Adult and Teen Bug Out Bags
- Face mask(s)
- Hand sanitizer and/or hand wipes
- 2-3 bottles of water
- Travel-sized hygiene items (or feminine hygiene products)
- Prescription glasses (if contacts aren’t probable on the go)
- Small notebook and pen/pencil
- Individual-sized packages of high protein snacks: peanut butter crackers, small cans of fruit, beans, or tuna (with pull lid), protein bars, plus a plastic fork and spoon
- Long-lasting, fully charged battery for cell phone and charging cords
- Small LED flashlight with carabiner (to hook on backpack or clothes)
- Complete set of clothing appropriate for the climate and sturdy shoes.
- Cash in small bills (We are so used to debit cards that we forget they are useless if there is no electricity!)
(I didn’t include cell phones since we already have them handy!)
8 to 12 Year BOBs:
Depending on the child, they can carry many items on the proceeding list, other than medicines, cash, and fewer water bottles.
Allow them to bring a creature comfort, such as a stuffed animal, paperback book, or card game. If carrying an iPad or tablet, remember that battery power will be at a premium if there is no electricity.
7 Years and Younger BOBs:
Your young child can still have their own backpack.
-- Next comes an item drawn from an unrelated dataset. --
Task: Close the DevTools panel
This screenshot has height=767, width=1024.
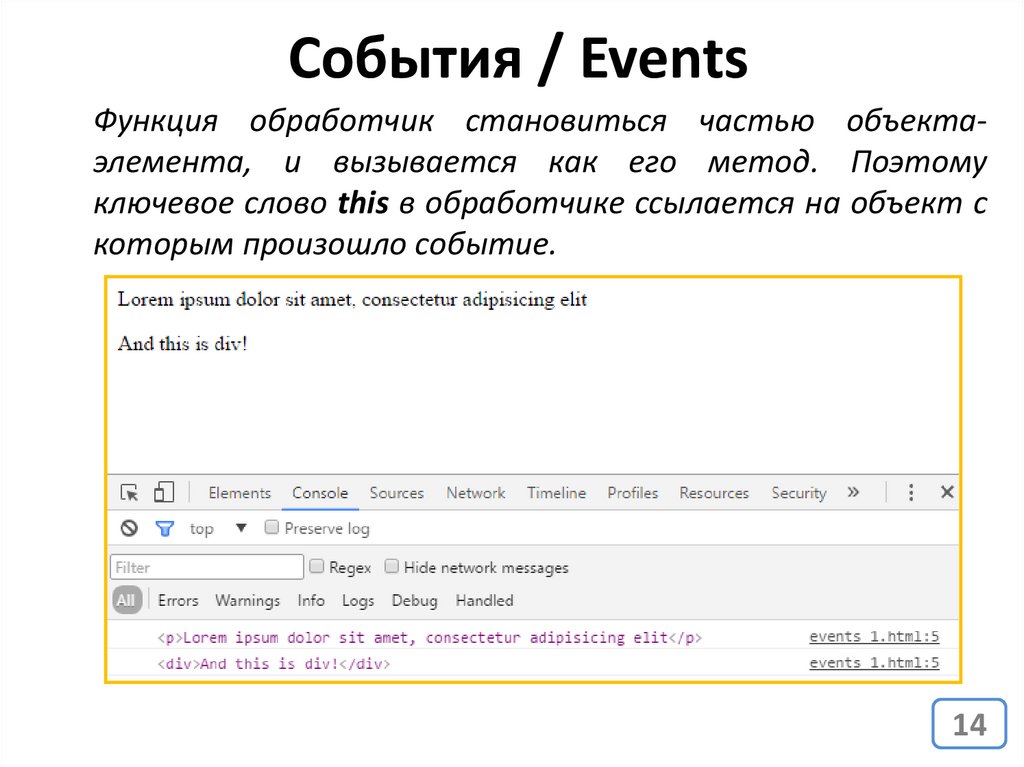Action: (946, 493)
While they cannot carry all the items on the list, they can take a couple snacks, a small bottle of water, an extra shirt, and a stuffed animal or another creature comfort. Items they cannot carry can be added to the Family Ready Kit.
Plan for your pet(s), so they can’t escape or get hurt. This is how I prepare for my dog, Zoey:
- Kennel – Keep one on hand for emergencies, even if your dog doesn’t normally use one. Having your pet in their kennel for transport to a vehicle will keep them from getting spooked and running off. When in a shelter or other accommodation, having your dog (or cat) in a kennel will be essential (if allowed).
- Water – Don’t forget to add extra water to the family water. A travel water bottle for your dog is handy for long walks and car rides, in addition to emergencies.
- Food Bowl – Collapsible bowls are space-saving. and easy to pack.
- A familiar toy or blanket; treats, leash, and/or halter.
Remember – Emergency Preparedness is something the entire family should do together. It’s important to discuss and allow every family member’s input. Gather and pack supplies and make sure everyone knows where they are stored. Practice the plan together and make sure each person knows their job. When there is preparation, the family will feel more secure, andthere will be less anxiety and chaos when disaster strikes.